It seems a reasonable concern to me, and having a quick poke about online I discovered something I has missed which could easily support concern over the idea of possible acclimatisation: Labour to set up military Schools

Labour wants to set up military schools

A military school could be set up in every region of England under Labour to raise aspirations in poor areas.

Shadow education secretary Stephen Twigg wants to see the armed forces and service charities helping to run so-called "service schools".

These would have a "distinct service ethos" and would employ qualified teachers, some with a forces background.


A distinct service ethos. So the ideology of these schools will rest upon the aspiration of military service? Sounds quite like a purposeful step toward militarism. A little paranoid perhaps?

Labour MPs call for new military schools

military schools would be ideal for areas with the greatest social and economic need, MPs said.

...

And shadow education secretary Stephen Twigg said: "The cadet experience engenders a sense of responsibility and citizenship which combines fun and instils companionship. We want to spread this throughout all schools, while promoting lasting links between pupils from different backgrounds through their cadet experience."



Perhaps not. So, those "with the greatest social and economic need" in society... oh I can't go on. Wait a sec, I'm feeling queasy,


Political language... is designed to make lies sound truthful and murder respectable, and to give an appearance of solidity to pure wind. ~ George Orwell


Sorry, that's better. So, the poorest in society, those with no/least choice, would find themselves/their children schooled through an institution with an inherent, if not primary motivation to advocate military service. What a fantastically refreshing and ground breaking new idea for a political elite to advocate! Oh, wait... no, I was thinking of Orange flavour ice-lollies with space dust for extra zing, sorry. Where were we? Ahh yes, pushing the idea of military service for those considered of least value to a ruling caste. No, this is an outmoded vile insult. Attempting to instilling the idea into the minds of children through a mutation of the educational process which is supposed to elevate and liberate mankind? 'Outmoded vile insult' is three words, in reply this needs just two, the second of which is 'you!'.

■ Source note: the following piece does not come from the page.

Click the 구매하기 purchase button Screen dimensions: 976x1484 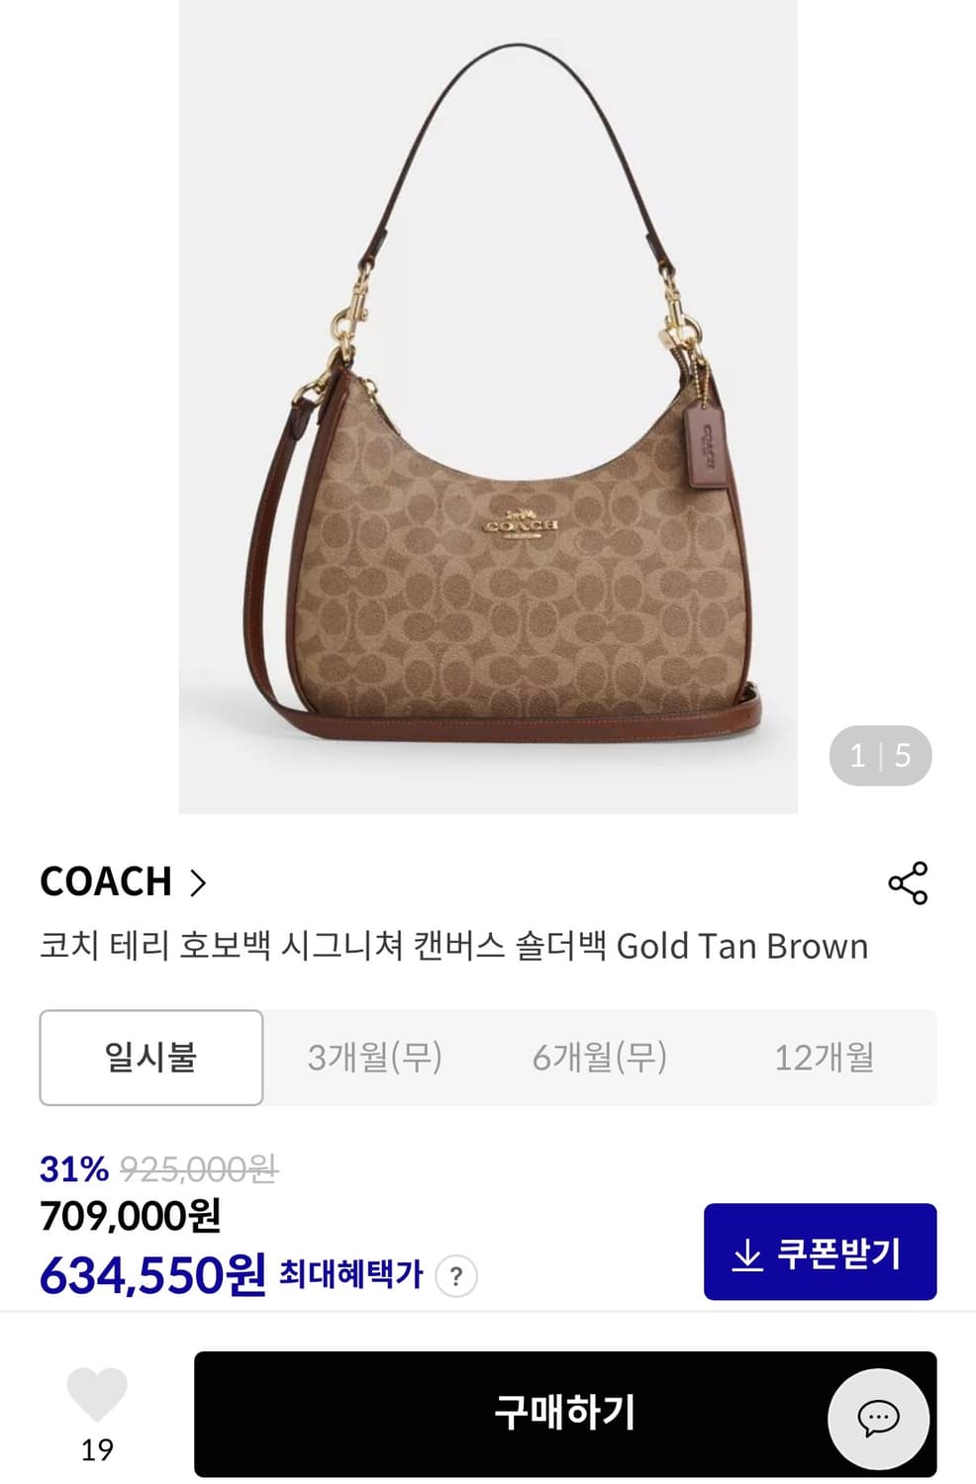click(x=565, y=1414)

The heart-warming idea born of nothing but compassion for children who find themselves disadvantaged in society through... I dunno (nasty, nasty fate dictating that they be born to the wrong parents? Karmic retribution for offences in a previous life? Being born into a class based society which not only perpetuates existing poverty but encourages the monopoly of power and an ever increasing societal divide actively financed by a democratically disguised dictatorship of wealthy social elites? *shrugs* ) comes from Military Academies: Tackling disadvantage, improving ethos and changing outcome (A ResPublica Green Paper) and has already, unsurprisingly, received glowing attention:


Boot camps for the poor

Plans to open military-run academies in deprived areas were condemned as "national service for the poor" today.

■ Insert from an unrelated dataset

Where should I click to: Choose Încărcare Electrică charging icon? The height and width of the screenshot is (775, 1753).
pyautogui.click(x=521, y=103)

Right-wing think tank Respublica urged the government to open a pilot programme of military academies in underprivileged areas to "tackle poor discipline and educational failure" in the wake of last summer's riots.

...

The think tank claimed that troubled youngsters would benefit from receiving pastoral care from those with a military background.

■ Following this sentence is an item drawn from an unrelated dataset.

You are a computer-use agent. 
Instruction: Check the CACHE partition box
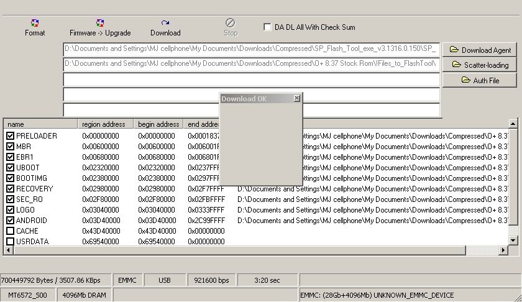pos(10,231)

It added that the academies will also help students into employment by forming partnerships with defence and other manufacturing firms that offer apprenticeships.



A quick look at ResPublica Director

Phillip Blonde – Director.

Minister backs plan for massive state sell off of assets

In a move designed to go even further than Margaret Thatcher's historic sale of council houses in the 1980s, a new report from a leading think tank urges a sweeping transfer of ownership from the public sector to community groups.


Phillip Blond: The man who wrote Cameron's mood music

Phillip Blond donor dissects ResPublica’s unpublishable and inadequate work

Last year, this blog  exclusively revealed the financial troubles being faced by the notorious ResPublica think tank, run by Phillip Blond, the self-proclaimed guru of Red Toryism and supposed architect of the Big Society concept. As the story was picked up by the national press, a bizarre picture emerged of an organisation in a state of deranged chaos – staff locked out due to unpaid rent, company-funded  Regency chairs decorated with 80s-style soft-porn and all sorts of other oddities.


Feel free to go and look up a little more yourself so we can note any perceived forwarding of this practice. It does seem somewhat odd to me though that even at the height of the the Troubles the apparent military profile, its public presence in society both physically and via media attention, was lower that it is today.

I've seen people talk over whether Huxley or Orwell's vision is more relevant today. Perhaps Huxley's vision is being used to detract attention from Orwell's nightmare.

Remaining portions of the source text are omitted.